A Câmara dos Deputados deve votar nesta terça-feira (21) o requerimento de urgência para o projeto de lei que proíbe o desconto automático de mensalidades de associações e entidades diretamente na folha de pagamento de aposentados e pensionistas do Instituto Nacional do Seguro Social (INSS).
A proposta ganhou força após a Polícia Federal e a Controladoria-Geral da União (CGU) revelarem a existência de um esquema que causou prejuízo estimado em R$ 6,3 bilhões ao longo dos últimos cinco anos. De acordo com a investigação, associações descontavam valores indevidos de beneficiários do INSS sem autorização clara ou com consentimentos questionáveis.
Com a aprovação do regime de urgência, o projeto poderá ser votado diretamente no plenário, sem necessidade de passar por comissões temáticas da Casa. A expectativa, no entanto, é de que apenas a urgência seja votada nesta terça-feira, com a análise do mérito ficando para sessões futuras.
A iniciativa tem apoio de diversos parlamentares que cobram medidas mais rígidas para proteger os beneficiários da Previdência Social.
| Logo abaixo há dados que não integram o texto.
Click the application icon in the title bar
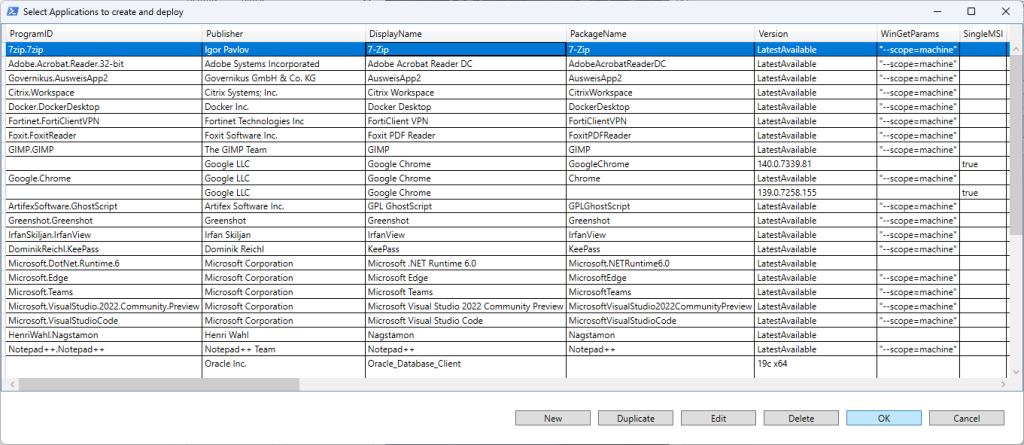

Para os defensores do projeto, o objetivo é garantir maior transparência e segurança ao aposentado, evitando que ele seja alvo de cobranças indevidas ou abusivas.
O projeto faz parte de uma agenda mais ampla no Congresso voltada à revisão de políticas e práticas relacionadas ao INSS, diante do crescente número de denúncias de fraudes e irregularidades nos últimos anos.
Caso aprovado, o texto pode impactar diretamente entidades que hoje contam com essas contribuições automáticas como fonte de receita. A medida deverá enfrentar resistência de algumas associações, que alegam que os descontos são legais e autorizados pelos próprios aposentados.